| Text section |

**********

High Database Lock Contention#

Symptom: Slow Docker push/pull operations, high CPU usage on AppView

Diagnosis:

  1. Check SQLite database size:

    ls -lh /var/lib/atcr/ui.db
    
  2. Look for long-running queries:

    docker logs atcr-appview 2>&1 | grep "database is locked"
    

Solution:

  1. For production, migrate to PostgreSQL (recommended):

    export ATCR_UI_DATABASE_TYPE=postgres
    export ATCR_UI_DATABASE_URL=postgresql://user:pass@localhost/atcr
    
  2. Or increase SQLite busy timeout:

    // In code: db.SetMaxOpenConns(1) for SQLite
    
  3. Vacuum the database to reclaim space:

    sqlite3 /var/lib/atcr/ui.db "VACUUM;"
    

Logging and Debugging#

Enable Debug Logging#

Set log level to debug for detailed troubleshooting:

export ATCR_LOG_LEVEL=debug
docker restart atcr-appview

Useful Log Queries#

OAuth token exchange errors:

docker logs atcr-appview 2>&1 | grep "OAuth callback failed"

**********

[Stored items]
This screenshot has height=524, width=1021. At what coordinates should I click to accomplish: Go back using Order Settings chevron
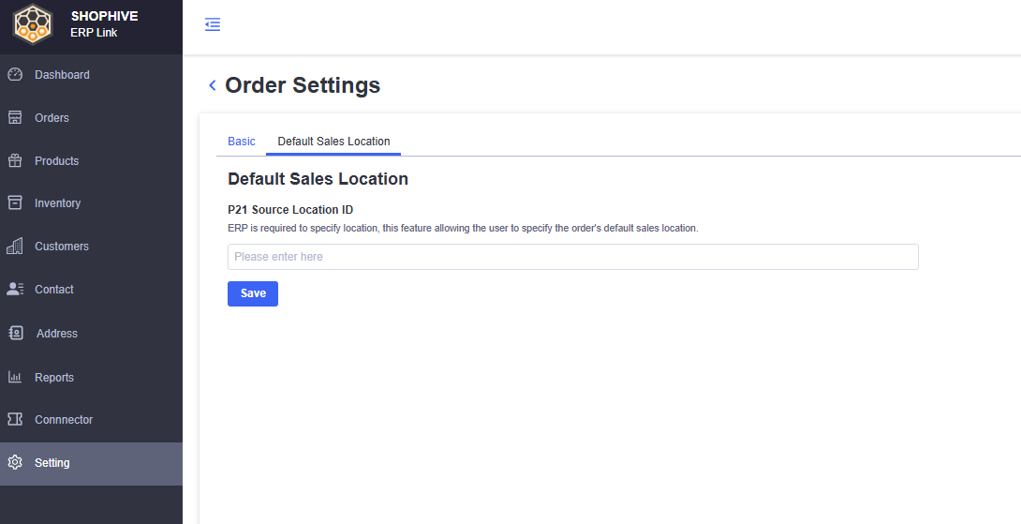(213, 85)
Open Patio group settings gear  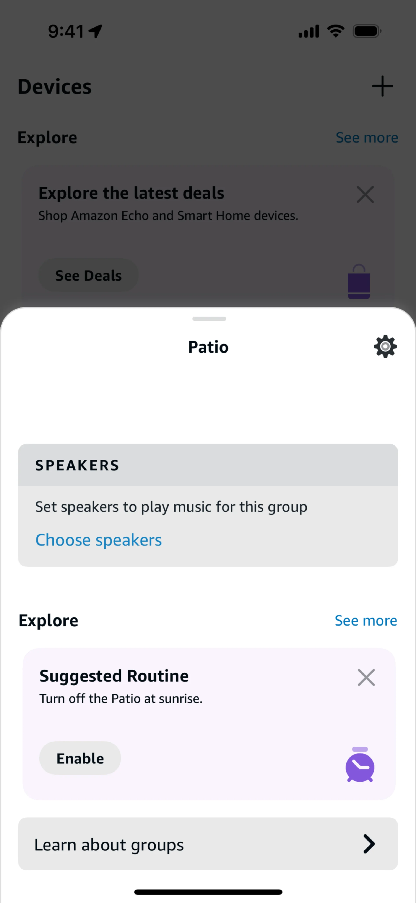pos(385,347)
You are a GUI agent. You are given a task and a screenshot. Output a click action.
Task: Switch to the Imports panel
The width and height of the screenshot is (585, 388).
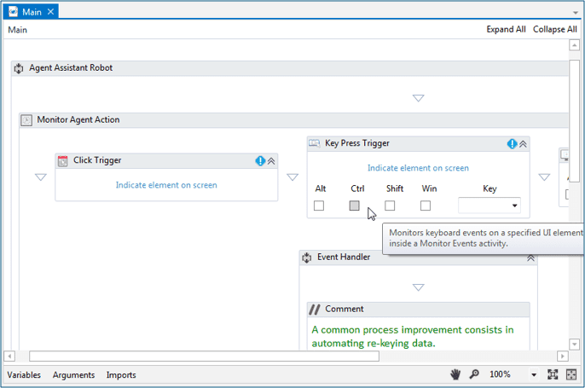[x=121, y=375]
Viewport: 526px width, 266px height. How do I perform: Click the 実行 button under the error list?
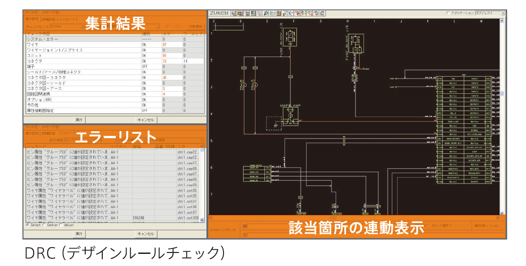click(x=79, y=234)
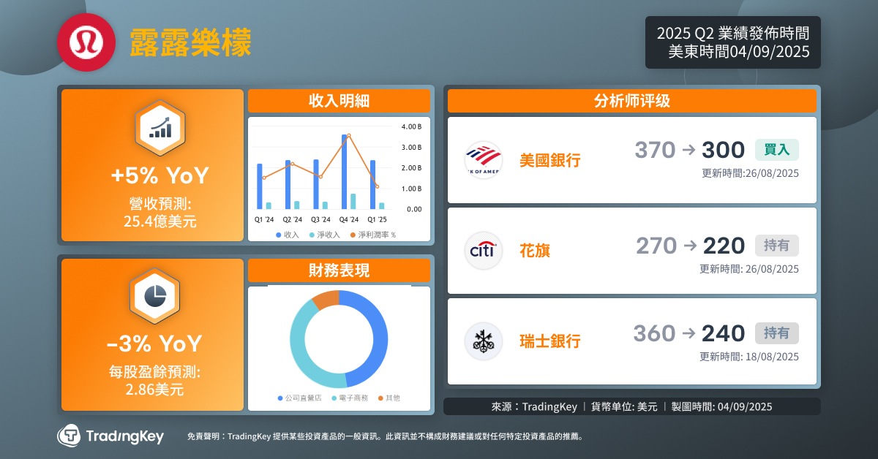The height and width of the screenshot is (459, 878).
Task: Click the donut chart's orange 其他 segment
Action: click(326, 298)
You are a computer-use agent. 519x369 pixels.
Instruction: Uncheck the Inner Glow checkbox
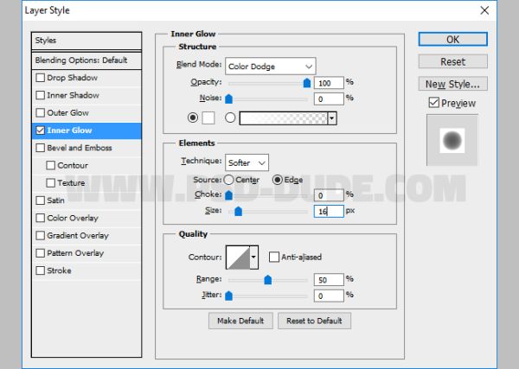pos(41,130)
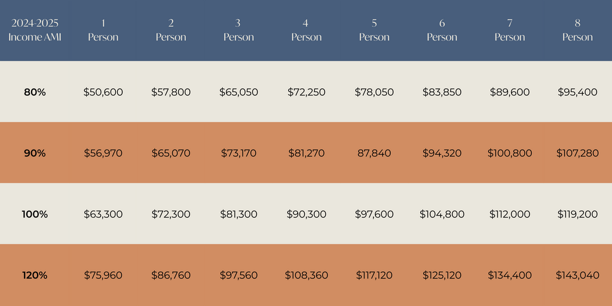612x306 pixels.
Task: Click the $143,040 cell
Action: (577, 276)
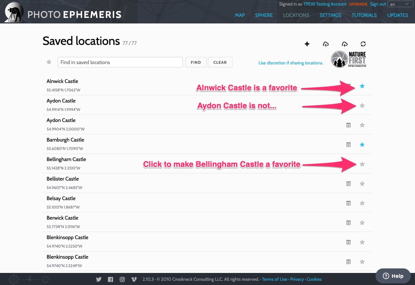
Task: Unfavorite Alnwick Castle blue star
Action: (x=362, y=86)
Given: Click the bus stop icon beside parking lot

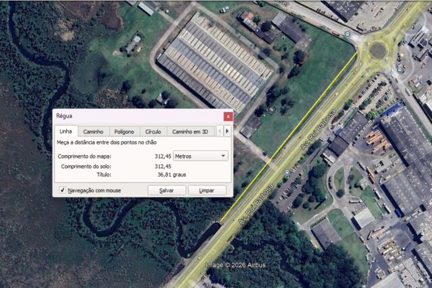Looking at the screenshot, I should (x=287, y=173).
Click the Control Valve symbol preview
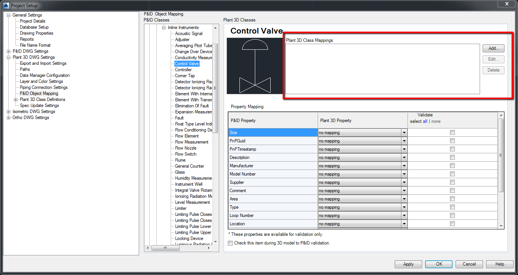 [255, 66]
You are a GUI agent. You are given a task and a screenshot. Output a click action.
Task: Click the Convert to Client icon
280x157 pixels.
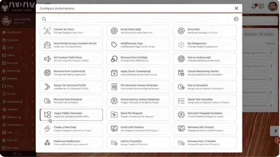tap(47, 31)
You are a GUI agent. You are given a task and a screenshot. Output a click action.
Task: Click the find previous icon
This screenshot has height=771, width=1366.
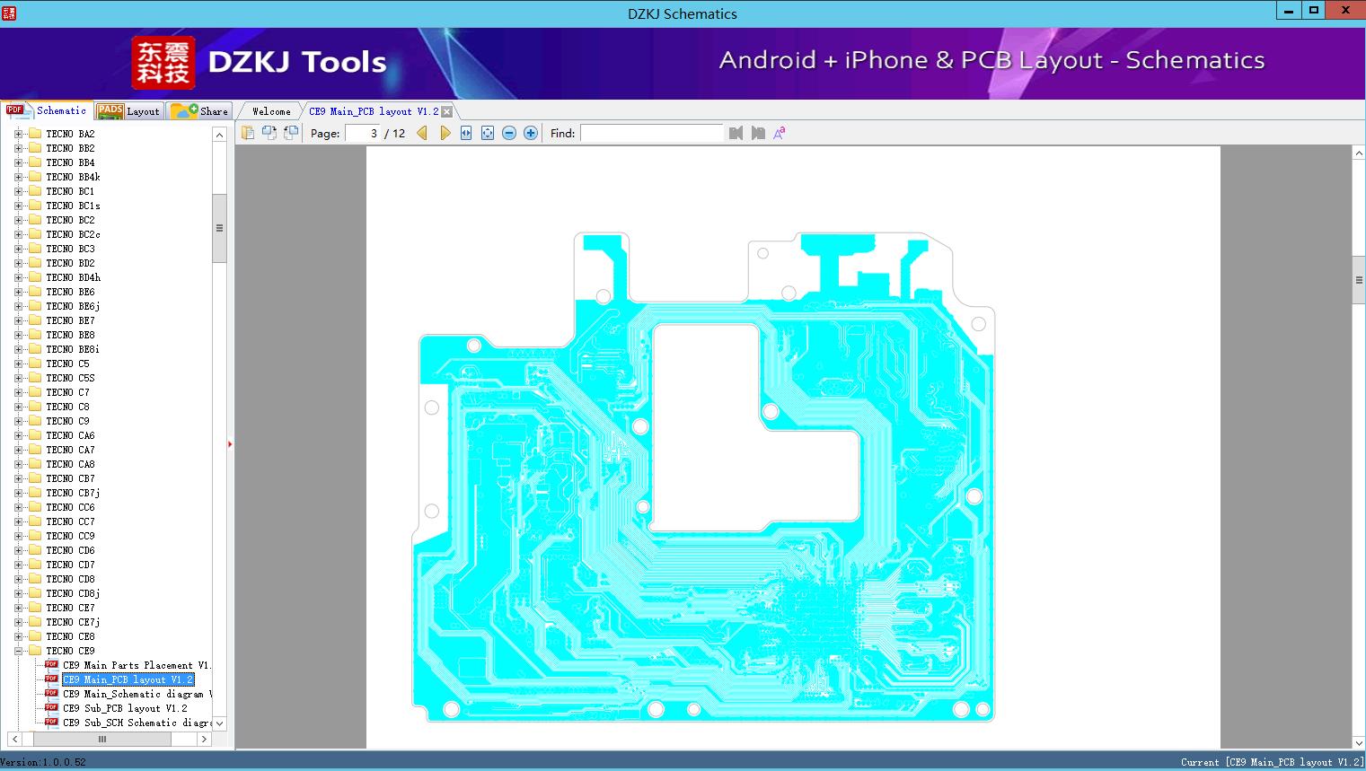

**********

| What the exercise asks |
For production, which database does the troubleshooting text recommend migrating to? This material stands apart from the troubleshooting text.

| Problem solution |
PostgreSQL